» Activity
Your answer must be every line of the data that holds the string "will".

» Data under study
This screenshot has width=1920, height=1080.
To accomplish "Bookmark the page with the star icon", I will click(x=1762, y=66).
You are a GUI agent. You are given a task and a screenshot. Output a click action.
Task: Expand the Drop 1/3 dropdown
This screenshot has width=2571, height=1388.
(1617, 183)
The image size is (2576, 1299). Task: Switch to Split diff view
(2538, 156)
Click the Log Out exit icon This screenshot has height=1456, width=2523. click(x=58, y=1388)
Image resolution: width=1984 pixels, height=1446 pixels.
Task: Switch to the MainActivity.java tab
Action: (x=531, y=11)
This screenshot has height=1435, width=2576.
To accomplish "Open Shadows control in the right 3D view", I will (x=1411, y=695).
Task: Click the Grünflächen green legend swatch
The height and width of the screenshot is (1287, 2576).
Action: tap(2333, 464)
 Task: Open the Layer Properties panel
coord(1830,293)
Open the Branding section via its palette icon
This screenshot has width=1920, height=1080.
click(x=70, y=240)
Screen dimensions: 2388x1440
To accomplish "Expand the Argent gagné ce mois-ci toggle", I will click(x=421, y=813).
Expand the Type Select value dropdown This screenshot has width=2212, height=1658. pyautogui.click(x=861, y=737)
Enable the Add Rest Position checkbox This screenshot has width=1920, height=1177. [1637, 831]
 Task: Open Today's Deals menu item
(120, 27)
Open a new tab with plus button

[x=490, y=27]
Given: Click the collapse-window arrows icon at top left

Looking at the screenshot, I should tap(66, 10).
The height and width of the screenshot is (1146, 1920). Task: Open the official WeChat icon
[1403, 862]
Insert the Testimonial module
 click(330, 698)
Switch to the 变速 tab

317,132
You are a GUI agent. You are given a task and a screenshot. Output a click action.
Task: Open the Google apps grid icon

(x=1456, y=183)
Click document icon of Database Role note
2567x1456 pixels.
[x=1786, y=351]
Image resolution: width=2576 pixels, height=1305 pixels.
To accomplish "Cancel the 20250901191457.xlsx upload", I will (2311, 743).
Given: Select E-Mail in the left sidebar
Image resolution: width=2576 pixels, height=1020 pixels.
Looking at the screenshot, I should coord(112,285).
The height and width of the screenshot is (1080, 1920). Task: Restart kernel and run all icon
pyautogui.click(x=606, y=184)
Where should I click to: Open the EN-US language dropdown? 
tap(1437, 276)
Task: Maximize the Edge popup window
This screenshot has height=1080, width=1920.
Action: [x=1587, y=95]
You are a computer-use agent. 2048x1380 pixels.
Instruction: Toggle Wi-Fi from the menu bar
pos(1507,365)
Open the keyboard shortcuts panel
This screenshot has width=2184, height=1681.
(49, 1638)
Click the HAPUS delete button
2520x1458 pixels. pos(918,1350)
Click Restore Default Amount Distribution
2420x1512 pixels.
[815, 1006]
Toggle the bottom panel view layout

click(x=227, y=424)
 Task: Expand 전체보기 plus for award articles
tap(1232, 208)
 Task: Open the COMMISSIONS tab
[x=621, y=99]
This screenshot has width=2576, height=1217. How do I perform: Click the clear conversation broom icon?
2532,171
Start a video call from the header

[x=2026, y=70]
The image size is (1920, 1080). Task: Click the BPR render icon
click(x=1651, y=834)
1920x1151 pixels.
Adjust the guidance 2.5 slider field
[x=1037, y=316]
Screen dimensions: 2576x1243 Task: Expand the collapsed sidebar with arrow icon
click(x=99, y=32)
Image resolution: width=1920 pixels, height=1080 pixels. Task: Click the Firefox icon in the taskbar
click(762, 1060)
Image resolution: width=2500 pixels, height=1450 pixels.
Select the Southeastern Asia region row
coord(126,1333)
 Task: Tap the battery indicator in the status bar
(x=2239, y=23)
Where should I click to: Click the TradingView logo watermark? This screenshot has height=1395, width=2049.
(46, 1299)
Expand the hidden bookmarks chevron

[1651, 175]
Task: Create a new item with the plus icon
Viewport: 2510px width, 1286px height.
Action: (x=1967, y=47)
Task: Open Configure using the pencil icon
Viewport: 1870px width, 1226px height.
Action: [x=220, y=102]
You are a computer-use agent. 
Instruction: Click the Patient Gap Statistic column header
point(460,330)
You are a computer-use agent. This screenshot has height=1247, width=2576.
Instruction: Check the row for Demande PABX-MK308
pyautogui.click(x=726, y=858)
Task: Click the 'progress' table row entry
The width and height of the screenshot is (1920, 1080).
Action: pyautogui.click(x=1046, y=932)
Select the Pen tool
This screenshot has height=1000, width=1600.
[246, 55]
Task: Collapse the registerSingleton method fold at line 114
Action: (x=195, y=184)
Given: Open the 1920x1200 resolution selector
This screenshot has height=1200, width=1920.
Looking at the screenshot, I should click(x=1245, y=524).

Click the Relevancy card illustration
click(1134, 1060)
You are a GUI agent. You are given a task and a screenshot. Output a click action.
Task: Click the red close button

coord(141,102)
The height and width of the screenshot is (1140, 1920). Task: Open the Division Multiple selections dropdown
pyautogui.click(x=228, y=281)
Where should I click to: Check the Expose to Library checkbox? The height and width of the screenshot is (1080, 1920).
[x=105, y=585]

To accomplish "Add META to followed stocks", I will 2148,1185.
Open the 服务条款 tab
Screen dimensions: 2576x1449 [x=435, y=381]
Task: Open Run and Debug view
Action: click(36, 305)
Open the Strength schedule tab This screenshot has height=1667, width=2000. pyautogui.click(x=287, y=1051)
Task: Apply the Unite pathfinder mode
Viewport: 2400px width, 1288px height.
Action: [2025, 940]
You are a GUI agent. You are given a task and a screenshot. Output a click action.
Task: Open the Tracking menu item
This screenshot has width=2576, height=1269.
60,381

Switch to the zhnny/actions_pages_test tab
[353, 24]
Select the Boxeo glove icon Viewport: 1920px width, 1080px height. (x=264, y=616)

» Solution to the exercise
To accomplish "Bookmark the page with the star icon", I will click(x=1762, y=66).
To accomplish "Open Shadows control in the right 3D view", I will (x=1411, y=695).
To accomplish "Expand the Argent gagné ce mois-ci toggle", I will click(x=421, y=813).
To accomplish "Cancel the 20250901191457.xlsx upload", I will (2311, 743).
To accomplish "Add META to followed stocks", I will 2148,1185.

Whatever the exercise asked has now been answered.